Wednesday, November 22, 2006

in memory of...


sleeping
Originally uploaded by madabandon.

This is not a post about Tuna, whom I still miss every single day.

Thanksgiving is a very strange holiday for me. It is the time of year when I miss my mom the most. I think it was her favorite holiday. She got into it, cooking a huge meal, inviting friends to join us, and there was always a festive air at home. My mother collected people the way she collected animals, people who had had troubles. So in later years, when I would come back from college there would always be strange people mixed with a strange dog or two.

I never made it back to PA for Thanksgiving during my years in Chicago, and now I regret it, because those were the last Thanksgivings for her. About six weeks before Thanksgiving in 1986 she had surgery for recently discovered lung cancer. She had not been well, had been complaining of feeling generally awful, but still it took her doctor months before he ordered a chest xray (how stupid of him; she was a lifelong smoker). The tumor was on the xray was large, and during the exploratory surgery the surgeon found that it was wrapped around her aorta, so there was no way to remove even a small part of it.

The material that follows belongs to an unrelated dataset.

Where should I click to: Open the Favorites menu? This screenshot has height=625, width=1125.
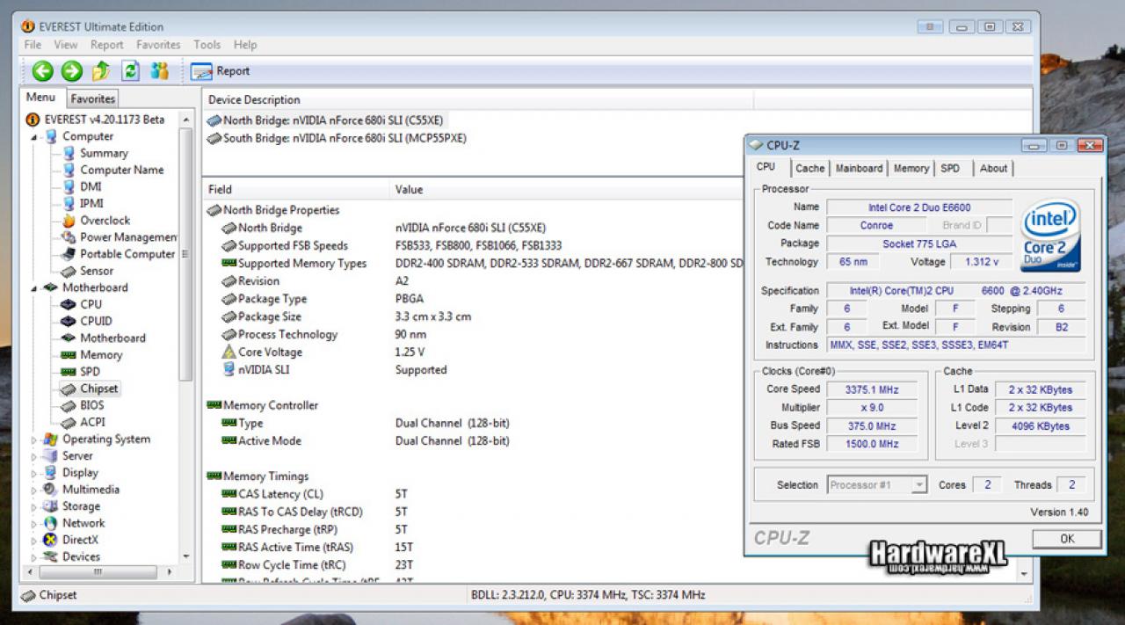pyautogui.click(x=158, y=45)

After the surgery she was having radiation, and was in good spirits. She told me how during the radiation she would close her eyes and visualize the cancer cells dying. But it was while preparing the usual Thanksgiving feast that she first realized that things were not right. She called me, on Thanksgiving, and I got extremely worried when she said that she kept dropping things, losing her balance (and my mom was extremely coordinated, like all of us, so losing her balance was not a good sign). I remember sitting on the chair in my workroom in that Chicago apartment; it was a gray day like this one, and I felt sick. I had to go with C to her cousins' in Evanston, and I didn't know how I would function. Luckily her cousins were warm, fun people, and they knew that my mom was ill, and I felt comfortable at least, but stunned. The next day her doctor ordered an immediate MRI, and they found a large tumor in her brain. It was the beginning of the end, we all knew it, and that is why Thanksgiving, now, is a sad and happy day. Happy because of memories, but sad because of associations.

Now I am cooking, enjoying a little smoke, and waiting for the piano tuner to arrive.